▶ The problem:
Rewrite the stretch of material from the line that contains "expressed (358, 1910)" through the line that contains "coordinates (751, 439).", putting "Give the position of" wherever "Identify the location of" appears and leaving all else unchanged.

(Records from a pointing dataset)
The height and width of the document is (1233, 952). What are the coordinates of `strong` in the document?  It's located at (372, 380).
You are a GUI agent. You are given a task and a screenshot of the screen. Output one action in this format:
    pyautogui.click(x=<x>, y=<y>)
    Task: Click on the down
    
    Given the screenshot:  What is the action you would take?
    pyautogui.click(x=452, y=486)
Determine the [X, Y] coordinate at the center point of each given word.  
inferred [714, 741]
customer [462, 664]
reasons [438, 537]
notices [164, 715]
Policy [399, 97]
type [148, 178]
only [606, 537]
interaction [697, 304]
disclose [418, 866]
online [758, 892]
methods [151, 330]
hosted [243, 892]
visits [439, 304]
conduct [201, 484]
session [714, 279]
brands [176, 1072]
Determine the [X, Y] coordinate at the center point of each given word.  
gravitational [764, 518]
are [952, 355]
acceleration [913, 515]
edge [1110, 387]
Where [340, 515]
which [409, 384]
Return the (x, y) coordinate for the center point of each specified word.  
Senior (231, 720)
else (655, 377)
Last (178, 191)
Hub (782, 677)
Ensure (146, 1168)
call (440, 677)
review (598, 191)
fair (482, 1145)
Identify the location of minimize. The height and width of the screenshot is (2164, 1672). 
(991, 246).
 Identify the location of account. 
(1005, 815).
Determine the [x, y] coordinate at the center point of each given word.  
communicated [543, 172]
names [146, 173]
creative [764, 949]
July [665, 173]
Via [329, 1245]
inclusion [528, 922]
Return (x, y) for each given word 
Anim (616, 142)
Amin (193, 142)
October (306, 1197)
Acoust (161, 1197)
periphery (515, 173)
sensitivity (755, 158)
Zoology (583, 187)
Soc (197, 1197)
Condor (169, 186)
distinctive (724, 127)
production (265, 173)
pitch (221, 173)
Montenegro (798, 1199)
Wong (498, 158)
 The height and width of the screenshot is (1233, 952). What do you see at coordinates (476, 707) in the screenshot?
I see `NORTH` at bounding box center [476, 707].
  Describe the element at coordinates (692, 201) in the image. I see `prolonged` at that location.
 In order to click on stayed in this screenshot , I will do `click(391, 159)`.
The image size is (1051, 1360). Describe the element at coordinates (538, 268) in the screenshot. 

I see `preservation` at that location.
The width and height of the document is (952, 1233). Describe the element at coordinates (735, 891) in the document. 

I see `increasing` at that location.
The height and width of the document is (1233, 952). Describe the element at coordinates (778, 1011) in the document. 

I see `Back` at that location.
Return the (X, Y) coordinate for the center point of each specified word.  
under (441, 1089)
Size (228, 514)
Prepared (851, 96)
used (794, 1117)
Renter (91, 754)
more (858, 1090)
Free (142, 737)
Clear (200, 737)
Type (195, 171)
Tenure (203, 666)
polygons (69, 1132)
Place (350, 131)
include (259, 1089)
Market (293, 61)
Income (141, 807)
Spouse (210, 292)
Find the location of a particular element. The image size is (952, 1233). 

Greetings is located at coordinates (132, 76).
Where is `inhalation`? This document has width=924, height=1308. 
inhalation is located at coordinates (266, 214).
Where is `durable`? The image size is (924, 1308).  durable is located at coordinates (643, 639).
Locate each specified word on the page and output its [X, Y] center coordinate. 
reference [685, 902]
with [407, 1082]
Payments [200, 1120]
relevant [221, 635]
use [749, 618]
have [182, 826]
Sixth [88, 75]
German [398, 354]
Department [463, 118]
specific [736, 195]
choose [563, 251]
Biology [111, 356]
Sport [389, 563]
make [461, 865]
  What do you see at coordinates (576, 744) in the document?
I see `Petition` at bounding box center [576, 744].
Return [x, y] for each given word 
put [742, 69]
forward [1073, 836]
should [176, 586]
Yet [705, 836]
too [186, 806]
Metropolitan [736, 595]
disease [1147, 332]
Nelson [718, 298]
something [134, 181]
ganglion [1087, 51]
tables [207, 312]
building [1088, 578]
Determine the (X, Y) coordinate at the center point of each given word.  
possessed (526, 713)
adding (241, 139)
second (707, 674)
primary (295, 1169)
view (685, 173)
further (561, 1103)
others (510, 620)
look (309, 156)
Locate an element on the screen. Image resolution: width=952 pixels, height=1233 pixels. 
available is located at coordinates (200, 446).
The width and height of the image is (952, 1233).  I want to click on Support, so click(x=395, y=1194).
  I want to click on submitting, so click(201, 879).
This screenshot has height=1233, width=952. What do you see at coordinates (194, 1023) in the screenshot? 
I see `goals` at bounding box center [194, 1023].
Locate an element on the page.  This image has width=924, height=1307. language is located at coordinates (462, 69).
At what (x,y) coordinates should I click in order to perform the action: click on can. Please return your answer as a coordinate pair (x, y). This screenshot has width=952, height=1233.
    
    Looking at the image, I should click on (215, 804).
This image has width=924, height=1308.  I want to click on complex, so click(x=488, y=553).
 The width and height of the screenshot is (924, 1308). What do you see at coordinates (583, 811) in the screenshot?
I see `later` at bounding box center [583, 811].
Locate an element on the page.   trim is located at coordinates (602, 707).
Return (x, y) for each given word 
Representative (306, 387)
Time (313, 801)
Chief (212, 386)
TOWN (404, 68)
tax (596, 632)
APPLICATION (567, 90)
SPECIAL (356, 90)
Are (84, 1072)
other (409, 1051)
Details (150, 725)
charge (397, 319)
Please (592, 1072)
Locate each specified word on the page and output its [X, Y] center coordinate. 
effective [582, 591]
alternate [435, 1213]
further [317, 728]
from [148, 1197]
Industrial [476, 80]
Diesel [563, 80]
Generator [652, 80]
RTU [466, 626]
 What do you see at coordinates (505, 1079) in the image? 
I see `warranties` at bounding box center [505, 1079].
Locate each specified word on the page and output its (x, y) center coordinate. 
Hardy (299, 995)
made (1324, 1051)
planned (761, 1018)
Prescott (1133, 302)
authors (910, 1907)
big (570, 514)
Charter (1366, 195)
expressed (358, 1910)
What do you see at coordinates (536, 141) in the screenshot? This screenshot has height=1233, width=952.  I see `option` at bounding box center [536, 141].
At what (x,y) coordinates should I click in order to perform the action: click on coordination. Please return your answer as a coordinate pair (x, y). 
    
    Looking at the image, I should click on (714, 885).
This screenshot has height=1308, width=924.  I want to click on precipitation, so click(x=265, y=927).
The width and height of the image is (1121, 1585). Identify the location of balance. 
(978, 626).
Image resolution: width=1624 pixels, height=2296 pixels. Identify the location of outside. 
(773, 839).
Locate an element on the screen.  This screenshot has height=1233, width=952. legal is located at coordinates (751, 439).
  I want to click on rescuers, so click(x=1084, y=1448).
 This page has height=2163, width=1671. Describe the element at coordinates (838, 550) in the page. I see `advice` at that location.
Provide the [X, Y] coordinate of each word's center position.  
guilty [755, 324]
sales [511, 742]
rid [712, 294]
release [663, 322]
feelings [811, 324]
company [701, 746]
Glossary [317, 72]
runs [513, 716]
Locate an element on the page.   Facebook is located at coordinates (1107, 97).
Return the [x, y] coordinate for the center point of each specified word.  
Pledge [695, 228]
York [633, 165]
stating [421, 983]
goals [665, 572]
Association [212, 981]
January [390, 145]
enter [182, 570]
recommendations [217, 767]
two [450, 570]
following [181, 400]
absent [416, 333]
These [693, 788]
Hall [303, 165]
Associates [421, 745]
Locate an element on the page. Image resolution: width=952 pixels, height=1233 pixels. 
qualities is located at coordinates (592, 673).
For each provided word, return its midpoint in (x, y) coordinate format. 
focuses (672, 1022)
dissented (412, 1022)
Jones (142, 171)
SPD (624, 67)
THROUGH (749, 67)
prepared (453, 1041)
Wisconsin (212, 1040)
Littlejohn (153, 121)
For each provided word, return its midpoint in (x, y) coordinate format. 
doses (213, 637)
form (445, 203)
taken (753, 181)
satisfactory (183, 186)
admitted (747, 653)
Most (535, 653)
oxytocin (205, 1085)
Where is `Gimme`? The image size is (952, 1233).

▶ Result of this task:
expressed (358, 1910)
What do you see at coordinates (536, 141) in the screenshot? This screenshot has height=1233, width=952.  I see `option` at bounding box center [536, 141].
At what (x,y) coordinates should I click in order to perform the action: click on coordination. Please return your answer as a coordinate pair (x, y). 
    
    Looking at the image, I should click on (714, 885).
This screenshot has height=1308, width=924.  I want to click on precipitation, so click(x=265, y=927).
The width and height of the image is (1121, 1585). Give the position of balance. 
(978, 626).
Image resolution: width=1624 pixels, height=2296 pixels. Give the position of outside. 
(773, 839).
Locate an element on the screen.  This screenshot has height=1233, width=952. legal is located at coordinates (751, 439).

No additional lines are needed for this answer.